Species of flowering plant

Hymenoxys ambigens is a species of flowering plant in the daisy family known by the common name Pinaleño Mountains rubberweed. It is native to the states of Arizona and New Mexico in the southwestern United States.

Hymenoxys ambigens is a perennial herb up to 150 cm (5 feet) tall. Leaves have very narrow lobes resembling branching threads.
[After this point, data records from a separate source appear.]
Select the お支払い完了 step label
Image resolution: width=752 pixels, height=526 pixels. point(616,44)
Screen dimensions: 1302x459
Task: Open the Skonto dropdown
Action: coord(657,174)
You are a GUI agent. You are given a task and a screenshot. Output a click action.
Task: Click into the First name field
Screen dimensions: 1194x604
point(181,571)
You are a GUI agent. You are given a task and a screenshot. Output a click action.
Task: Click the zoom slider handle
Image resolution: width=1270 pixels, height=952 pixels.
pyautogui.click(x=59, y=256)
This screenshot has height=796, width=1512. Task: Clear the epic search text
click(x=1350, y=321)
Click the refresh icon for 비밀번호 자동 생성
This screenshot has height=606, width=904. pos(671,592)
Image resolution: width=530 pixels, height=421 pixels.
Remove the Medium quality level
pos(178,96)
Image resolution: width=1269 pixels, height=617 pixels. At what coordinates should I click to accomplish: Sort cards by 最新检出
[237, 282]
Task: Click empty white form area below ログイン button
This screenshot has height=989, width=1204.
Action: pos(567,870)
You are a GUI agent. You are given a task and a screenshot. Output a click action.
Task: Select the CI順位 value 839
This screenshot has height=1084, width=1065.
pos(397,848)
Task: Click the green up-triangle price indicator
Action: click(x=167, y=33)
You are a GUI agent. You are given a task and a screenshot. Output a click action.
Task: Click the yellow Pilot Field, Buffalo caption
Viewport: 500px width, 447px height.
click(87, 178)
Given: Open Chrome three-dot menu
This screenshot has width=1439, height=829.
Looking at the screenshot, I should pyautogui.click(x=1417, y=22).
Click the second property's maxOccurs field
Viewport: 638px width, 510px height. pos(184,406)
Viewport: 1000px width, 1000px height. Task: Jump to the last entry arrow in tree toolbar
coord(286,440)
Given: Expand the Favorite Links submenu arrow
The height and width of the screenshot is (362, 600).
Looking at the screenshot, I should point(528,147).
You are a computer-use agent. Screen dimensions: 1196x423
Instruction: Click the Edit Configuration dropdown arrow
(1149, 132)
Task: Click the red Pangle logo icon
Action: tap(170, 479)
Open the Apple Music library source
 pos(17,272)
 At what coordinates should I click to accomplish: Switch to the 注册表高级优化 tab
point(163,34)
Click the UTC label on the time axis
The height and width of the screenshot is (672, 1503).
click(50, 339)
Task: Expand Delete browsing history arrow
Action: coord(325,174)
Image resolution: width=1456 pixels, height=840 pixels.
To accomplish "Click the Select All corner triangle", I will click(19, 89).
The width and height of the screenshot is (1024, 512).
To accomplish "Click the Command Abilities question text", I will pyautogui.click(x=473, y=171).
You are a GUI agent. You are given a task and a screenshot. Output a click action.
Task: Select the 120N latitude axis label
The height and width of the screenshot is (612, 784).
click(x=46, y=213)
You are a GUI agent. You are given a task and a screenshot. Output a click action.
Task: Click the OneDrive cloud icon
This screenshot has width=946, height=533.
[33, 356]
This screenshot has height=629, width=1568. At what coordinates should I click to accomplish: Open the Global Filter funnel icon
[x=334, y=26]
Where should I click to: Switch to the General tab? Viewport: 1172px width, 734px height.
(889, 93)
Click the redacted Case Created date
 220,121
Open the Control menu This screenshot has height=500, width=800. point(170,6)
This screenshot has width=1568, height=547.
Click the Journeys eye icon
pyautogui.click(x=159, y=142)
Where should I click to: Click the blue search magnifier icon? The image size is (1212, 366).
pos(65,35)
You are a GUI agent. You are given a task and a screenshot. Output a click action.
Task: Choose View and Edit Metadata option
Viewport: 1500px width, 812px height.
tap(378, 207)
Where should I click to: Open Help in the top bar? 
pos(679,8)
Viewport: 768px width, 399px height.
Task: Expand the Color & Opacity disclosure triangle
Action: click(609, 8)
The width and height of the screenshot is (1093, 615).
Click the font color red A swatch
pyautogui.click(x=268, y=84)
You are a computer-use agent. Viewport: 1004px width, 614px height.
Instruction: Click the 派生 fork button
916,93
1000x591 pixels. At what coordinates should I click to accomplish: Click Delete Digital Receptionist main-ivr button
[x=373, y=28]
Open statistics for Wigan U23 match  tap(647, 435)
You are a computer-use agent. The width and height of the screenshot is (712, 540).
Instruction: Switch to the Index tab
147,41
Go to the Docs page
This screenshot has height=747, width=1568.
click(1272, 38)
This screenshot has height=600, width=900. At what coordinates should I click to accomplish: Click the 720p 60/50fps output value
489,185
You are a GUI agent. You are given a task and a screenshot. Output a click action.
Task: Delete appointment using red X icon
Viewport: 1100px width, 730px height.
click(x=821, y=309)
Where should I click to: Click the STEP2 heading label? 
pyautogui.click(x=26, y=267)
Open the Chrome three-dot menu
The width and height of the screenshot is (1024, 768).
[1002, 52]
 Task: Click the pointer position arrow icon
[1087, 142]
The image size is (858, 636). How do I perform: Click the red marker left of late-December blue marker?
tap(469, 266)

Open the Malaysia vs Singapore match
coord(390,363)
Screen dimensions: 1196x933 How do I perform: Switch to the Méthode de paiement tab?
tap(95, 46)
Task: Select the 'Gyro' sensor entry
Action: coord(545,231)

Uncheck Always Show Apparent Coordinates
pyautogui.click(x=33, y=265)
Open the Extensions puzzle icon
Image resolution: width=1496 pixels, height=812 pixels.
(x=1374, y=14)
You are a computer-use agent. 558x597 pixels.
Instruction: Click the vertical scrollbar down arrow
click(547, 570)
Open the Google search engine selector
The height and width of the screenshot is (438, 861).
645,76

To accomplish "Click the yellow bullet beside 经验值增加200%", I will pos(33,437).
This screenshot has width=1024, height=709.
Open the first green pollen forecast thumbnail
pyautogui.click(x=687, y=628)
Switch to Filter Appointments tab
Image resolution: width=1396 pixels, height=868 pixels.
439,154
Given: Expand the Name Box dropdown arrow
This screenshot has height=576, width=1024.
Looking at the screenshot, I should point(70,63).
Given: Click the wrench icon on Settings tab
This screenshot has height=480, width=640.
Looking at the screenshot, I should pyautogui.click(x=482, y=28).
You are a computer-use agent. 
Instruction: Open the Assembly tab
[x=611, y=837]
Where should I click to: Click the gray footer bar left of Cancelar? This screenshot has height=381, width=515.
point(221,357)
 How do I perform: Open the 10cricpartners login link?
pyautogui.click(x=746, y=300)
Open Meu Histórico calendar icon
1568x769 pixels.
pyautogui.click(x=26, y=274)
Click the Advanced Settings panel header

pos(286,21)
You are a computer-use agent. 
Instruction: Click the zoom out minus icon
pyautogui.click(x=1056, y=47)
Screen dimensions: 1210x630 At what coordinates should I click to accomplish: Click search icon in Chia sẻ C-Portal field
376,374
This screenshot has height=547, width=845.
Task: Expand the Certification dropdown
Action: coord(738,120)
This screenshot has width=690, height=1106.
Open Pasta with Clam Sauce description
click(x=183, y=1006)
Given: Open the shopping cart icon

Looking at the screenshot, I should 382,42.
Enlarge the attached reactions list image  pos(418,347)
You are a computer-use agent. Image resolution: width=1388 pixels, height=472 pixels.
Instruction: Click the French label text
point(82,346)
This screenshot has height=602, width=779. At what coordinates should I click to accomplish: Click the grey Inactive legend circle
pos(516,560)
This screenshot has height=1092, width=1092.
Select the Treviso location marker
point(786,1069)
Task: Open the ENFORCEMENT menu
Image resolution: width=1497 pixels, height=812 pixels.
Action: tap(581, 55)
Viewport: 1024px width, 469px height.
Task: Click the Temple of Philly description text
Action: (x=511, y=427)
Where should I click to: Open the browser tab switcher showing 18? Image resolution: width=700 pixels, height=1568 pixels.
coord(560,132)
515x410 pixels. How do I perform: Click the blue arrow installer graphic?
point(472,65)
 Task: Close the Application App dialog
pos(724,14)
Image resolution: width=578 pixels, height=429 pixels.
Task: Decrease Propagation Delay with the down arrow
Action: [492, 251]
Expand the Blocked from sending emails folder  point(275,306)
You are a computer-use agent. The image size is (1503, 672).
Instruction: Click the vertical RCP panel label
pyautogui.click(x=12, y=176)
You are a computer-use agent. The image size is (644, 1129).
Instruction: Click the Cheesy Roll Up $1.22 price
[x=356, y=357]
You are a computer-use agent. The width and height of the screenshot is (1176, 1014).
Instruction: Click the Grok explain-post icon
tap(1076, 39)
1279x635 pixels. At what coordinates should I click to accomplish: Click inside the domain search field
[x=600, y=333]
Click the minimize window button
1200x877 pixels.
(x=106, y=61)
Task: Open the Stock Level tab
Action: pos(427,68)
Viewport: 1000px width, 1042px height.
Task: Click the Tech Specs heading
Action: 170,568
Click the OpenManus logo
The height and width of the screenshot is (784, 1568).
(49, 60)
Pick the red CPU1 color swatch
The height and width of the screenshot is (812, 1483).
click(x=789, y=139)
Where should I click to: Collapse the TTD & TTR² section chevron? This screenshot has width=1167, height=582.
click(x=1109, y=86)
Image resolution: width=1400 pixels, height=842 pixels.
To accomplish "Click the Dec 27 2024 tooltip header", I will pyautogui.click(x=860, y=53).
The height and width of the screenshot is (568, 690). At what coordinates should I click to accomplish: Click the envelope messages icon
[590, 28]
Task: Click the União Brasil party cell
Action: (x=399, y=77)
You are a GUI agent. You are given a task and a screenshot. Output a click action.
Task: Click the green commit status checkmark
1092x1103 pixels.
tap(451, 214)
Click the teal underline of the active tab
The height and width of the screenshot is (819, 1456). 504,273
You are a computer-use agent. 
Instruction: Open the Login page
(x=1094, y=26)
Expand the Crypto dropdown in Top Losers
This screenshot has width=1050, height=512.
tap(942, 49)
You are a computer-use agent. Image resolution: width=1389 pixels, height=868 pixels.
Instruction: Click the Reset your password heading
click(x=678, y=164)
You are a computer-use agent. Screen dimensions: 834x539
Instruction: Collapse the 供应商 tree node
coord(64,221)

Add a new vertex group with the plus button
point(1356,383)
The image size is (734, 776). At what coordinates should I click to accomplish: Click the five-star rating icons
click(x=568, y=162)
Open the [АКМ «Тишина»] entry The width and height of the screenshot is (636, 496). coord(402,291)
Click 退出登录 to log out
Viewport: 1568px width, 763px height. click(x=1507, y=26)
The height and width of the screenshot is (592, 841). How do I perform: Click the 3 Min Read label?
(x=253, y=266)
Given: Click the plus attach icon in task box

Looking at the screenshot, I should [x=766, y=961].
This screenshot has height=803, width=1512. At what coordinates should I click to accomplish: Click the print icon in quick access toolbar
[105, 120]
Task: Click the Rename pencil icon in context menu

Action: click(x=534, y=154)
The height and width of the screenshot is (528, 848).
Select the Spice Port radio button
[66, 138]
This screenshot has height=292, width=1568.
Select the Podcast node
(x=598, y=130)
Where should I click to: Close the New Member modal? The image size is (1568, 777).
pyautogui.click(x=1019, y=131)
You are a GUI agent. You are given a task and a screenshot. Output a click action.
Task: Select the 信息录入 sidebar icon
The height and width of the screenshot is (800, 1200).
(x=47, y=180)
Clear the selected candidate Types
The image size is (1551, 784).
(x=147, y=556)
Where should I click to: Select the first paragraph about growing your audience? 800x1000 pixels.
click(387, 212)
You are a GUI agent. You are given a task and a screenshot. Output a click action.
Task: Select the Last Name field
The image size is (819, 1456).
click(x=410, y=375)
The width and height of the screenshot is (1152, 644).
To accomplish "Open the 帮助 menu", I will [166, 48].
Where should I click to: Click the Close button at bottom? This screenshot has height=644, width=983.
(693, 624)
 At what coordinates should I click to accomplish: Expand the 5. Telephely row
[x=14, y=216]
One plant can produce an array of 25–400 small yellow flower heads, each head with 3-5 ray flowers and 6–15 disc flowers.

- Varieties
- Hymenoxys ambigens var. ambigens - Mescal, Pinaleño, and Santa Teresa Mountains in Arizona
- Hymenoxys ambigens var. floribunda (A.Gray) W.L.Wagner - Chiricahua, Dos Cabezas, Dragoon, Little Dragoon, and Mule Mountains in Arizona
- Hymenoxys ambigens var. neomexicana W. L. Wagner - Animas + Peloncillo Mountains in New Mexico

== History ==
In 1882, Sarah Plummer Lemmon discovered the species. Harvard University botanist, Asa Gray, first described the species, naming it Plummera floribunda in her honor. Plummera was redefined as a subgenus of Hymenoxys in 1994.